I’m sure that many people would agree that January is probably one of the worst times of year. Once the relief that the busy Christmas period is over, and once the New Year resolutions start to get boring, a lot of us end up with a month that is filled with us pushing un-achievable goals, making us miserable. Yet, even though we know this will happen to us year after year, we still feel the pressure to push ourselves to the brink again. Everyone around us won’t stop talking about it, so we also feel the need to have a fitness goal, a dry January, an intense work month, or a new clean diet. Everywhere we look, whether on social media or advertised on the street, this idea of how January needs to be a time of change and health is pushed onto us.
However, despite this being the same each year, I would say this January I have felt all the above pressures a lot more. Most people are privileged enough to have the option (whether they will stick to it or not) of looking around on the 1st of January and committing to changes to their life that will improve their health. This year, I was heartbroken to not have this privilege.
My hospital consultation this month confirmed that there are no medications out there able to stabilise my condition, and blood tests reiterated that the progress I had made in bringing down the symptoms had been reversed. Returning officially to the workplace is something I have been desperate for, but I now have to tread carefully to find a routine that won’t worsen my condition any further. It has shown that perhaps getting back into an exercise routine recently could have done more harm than good. Trying to stay mildly active or be in severe pain is a tossup I have to make most mornings. It has meant that any standard ‘New Tears resolutions’ I had hoped for are firmly out of the window, essentially.
When you have a flare up with lupus, which is what those of us with chronic conditions use to describe a sudden spike in symptoms of the condition, exercising is one of the last things you can even think of doing.
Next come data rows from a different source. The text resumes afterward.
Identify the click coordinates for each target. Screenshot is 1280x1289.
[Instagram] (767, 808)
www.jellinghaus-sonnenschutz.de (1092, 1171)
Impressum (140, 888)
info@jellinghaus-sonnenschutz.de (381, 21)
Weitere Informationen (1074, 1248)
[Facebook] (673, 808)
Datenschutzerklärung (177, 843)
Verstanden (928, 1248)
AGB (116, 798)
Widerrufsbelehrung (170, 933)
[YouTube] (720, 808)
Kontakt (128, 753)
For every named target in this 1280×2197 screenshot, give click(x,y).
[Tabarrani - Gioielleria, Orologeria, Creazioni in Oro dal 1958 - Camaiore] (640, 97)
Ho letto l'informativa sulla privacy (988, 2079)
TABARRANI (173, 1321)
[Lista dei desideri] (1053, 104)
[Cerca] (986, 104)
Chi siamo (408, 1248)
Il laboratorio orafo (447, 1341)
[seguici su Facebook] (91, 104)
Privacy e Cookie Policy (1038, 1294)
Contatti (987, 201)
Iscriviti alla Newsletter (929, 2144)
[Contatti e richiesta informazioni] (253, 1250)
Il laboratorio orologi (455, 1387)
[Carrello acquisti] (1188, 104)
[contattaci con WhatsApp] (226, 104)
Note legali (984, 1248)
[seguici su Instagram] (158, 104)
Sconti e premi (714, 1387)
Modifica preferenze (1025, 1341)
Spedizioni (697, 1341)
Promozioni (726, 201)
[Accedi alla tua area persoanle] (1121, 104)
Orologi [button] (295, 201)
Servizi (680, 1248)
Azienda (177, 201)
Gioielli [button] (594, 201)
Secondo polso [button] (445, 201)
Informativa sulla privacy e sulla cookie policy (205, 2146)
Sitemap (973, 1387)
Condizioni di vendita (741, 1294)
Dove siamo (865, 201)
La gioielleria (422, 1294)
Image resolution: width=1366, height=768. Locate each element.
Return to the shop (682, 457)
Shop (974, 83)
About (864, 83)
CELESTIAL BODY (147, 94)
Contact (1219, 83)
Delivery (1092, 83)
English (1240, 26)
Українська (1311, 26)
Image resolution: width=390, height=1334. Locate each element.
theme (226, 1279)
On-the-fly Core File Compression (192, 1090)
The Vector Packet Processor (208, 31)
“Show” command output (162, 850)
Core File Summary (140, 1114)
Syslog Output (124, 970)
Most days I have some sort of pain, so when I flare, it means I have pain throughout my body. It also greatly worsens my fatigue and brain fog, so any plans of being mentally productive vanish as well. Even getting out of bed to do basic tasks is often unmanageable. Yet, there is then this counterintuitive rhetoric in January that I cannot escape, telling me that now is the time to run my life around, become super active, and pursue my goals. It’s so hard to avoid the videos popping up on my social feed of fitness instructors saying things like ‘This is so easy to do, you have no excuse!’
I am well aware, deep down, that behaving in this way is far from lazy, and an unavoidable response to an illness that I have no control over at this stage in my life. If I spoke to someone going through something similar and heard them describe themself as lazy, I would be outraged and explain how wrong they were. I would explain that January is just another month, and that we can’t suit our bodies to a calendar. I would explain how resting when they experience things like this is actually beneficial and productive, that rest is sometimes the only thing we can do to improve our symptoms and reduce inflammation. I would explain that exercise is only beneficial if it does good things to our body, rather than create pain. Finally, I would explain that our health is invaluable, and we shouldn’t sacrifice it to fit into someone’s version of what January should be.
As someone with an invisible disability who only got diagnosed in the last 5 years, I am still learning every day about the language and attitudes within our society that are ableist and am lucky enough these aren’t always apparent to me. January has felt like a struggle for me, mainly because of my own issues with the grieving process of my healthy body from my younger years, but also from the pressures that society has placed on me. I am far from where I would like to be in terms of ignoring these pressures and speaking to myself in the compassionate voice I wrote above, but writing this blog and reflecting on the month has been a great start. I hope this can allow me to have a more positive February, prioritising my own body as it is rather than by anyone else’s standards.